Please copy out the data below word for word, from the line containing "Close the photo viewer window" to the line containing "click(39, 41)", including both of those lines.

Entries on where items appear
++++++++++

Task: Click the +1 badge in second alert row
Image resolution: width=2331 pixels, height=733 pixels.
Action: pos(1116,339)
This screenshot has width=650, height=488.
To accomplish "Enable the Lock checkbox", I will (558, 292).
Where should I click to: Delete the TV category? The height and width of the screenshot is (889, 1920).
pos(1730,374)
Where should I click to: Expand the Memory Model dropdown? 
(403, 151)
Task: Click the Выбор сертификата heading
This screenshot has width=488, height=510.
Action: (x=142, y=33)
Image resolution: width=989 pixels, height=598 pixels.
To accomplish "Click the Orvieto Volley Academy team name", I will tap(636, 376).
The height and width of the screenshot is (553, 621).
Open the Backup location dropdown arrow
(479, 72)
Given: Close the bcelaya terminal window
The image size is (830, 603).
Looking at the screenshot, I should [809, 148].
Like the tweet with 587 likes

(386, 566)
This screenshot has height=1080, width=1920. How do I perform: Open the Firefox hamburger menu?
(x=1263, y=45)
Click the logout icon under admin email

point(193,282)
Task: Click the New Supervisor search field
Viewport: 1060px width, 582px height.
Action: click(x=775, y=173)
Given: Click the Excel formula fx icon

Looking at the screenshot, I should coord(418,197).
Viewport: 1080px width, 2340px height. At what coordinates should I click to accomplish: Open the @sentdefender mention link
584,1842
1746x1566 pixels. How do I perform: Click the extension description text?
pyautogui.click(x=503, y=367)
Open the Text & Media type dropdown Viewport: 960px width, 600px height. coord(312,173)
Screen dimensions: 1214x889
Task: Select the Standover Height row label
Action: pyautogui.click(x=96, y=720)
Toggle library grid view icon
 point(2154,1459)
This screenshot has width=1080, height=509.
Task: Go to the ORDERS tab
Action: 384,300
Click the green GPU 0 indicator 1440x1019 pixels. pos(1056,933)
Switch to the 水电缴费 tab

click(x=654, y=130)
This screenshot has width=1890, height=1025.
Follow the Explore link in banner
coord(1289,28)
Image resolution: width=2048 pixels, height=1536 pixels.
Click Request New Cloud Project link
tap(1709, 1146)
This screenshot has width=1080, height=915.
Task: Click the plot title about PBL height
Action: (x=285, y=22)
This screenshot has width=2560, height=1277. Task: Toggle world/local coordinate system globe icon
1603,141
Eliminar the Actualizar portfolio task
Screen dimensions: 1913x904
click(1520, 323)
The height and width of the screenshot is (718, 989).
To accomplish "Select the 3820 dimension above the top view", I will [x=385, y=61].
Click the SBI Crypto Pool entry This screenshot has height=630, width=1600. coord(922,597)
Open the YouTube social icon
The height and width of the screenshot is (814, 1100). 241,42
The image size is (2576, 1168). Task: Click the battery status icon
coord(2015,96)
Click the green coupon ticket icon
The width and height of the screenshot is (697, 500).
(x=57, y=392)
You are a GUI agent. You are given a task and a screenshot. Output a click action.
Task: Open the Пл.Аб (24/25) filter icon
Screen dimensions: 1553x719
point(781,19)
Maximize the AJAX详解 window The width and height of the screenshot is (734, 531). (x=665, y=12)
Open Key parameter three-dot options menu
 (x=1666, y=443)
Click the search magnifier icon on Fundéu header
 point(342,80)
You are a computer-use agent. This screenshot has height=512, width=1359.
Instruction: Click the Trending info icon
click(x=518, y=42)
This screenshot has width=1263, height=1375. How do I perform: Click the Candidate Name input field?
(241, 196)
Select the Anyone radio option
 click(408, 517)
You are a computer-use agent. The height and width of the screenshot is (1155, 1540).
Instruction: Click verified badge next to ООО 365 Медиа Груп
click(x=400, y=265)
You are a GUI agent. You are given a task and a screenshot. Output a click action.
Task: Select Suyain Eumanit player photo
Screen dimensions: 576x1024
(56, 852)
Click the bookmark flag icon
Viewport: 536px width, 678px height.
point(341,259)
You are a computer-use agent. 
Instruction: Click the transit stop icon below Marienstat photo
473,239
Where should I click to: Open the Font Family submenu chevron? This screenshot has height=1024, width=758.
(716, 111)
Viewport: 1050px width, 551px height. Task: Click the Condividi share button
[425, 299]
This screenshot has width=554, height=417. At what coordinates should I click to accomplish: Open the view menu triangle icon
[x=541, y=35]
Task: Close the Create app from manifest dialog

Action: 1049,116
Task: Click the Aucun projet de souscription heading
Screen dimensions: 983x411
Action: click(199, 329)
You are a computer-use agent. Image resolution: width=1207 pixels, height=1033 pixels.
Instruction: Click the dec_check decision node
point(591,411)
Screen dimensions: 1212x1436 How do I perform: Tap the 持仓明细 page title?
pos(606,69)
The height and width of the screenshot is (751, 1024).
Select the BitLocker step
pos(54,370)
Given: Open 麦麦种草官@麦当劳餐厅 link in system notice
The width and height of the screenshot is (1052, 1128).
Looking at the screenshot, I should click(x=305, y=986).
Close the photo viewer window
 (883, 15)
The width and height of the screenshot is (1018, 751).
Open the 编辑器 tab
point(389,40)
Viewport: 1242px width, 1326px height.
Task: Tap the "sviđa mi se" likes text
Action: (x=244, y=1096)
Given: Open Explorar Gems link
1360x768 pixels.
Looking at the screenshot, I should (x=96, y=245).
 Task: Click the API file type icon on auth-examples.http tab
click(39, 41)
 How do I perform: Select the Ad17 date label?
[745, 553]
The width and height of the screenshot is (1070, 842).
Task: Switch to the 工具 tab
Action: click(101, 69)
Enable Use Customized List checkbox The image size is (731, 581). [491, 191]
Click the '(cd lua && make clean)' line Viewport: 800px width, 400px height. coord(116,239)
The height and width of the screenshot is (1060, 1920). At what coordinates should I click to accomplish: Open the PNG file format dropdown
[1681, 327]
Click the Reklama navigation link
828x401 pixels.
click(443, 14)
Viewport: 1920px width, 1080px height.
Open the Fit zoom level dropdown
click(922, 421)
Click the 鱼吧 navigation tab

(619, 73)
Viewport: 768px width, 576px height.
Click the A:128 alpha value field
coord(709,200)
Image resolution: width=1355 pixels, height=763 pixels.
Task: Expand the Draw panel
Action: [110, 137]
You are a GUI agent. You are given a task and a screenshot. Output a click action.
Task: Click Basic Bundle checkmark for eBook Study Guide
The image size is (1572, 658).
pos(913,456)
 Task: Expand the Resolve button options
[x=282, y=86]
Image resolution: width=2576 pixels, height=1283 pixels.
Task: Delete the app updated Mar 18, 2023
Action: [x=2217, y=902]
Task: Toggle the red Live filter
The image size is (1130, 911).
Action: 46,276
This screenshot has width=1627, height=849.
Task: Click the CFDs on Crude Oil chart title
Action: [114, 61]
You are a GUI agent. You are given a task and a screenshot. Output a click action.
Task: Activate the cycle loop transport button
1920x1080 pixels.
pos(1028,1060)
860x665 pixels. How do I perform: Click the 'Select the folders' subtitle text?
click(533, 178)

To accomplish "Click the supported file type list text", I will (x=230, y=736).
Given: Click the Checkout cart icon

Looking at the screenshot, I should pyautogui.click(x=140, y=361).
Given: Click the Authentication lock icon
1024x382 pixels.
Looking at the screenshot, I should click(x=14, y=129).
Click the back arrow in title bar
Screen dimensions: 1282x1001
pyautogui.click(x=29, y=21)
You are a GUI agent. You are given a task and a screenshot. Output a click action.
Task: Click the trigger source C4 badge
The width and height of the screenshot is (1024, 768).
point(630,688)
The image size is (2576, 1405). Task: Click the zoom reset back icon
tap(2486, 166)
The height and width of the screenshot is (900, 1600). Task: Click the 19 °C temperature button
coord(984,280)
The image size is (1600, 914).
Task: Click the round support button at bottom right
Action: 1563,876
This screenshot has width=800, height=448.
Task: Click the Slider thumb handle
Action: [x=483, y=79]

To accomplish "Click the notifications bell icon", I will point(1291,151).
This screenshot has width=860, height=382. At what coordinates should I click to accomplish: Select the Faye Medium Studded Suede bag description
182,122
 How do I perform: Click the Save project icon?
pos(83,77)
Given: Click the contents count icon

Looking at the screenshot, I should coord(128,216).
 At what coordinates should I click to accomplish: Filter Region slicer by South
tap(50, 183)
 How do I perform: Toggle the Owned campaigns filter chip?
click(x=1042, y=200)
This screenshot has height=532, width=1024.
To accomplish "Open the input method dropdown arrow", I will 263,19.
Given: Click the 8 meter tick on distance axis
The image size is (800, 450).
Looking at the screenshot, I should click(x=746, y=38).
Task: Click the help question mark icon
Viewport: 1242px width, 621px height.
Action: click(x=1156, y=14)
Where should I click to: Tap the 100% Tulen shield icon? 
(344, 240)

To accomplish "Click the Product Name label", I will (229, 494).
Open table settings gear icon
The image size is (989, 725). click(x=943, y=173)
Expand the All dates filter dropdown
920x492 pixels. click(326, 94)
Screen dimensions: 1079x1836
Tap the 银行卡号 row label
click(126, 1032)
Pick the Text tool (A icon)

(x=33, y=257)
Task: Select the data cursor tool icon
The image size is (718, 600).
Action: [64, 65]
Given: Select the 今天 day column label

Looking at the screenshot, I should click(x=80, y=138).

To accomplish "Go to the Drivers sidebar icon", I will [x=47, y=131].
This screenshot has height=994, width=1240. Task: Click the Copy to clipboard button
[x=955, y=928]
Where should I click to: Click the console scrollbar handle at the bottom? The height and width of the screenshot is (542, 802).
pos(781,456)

++++++++++

# RESPONSE TO THE TASK
Close the photo viewer window
 (883, 15)
The width and height of the screenshot is (1018, 751).
Open the 编辑器 tab
point(389,40)
Viewport: 1242px width, 1326px height.
Task: Tap the "sviđa mi se" likes text
Action: (x=244, y=1096)
Given: Open Explorar Gems link
1360x768 pixels.
Looking at the screenshot, I should (x=96, y=245).
 Task: Click the API file type icon on auth-examples.http tab
click(39, 41)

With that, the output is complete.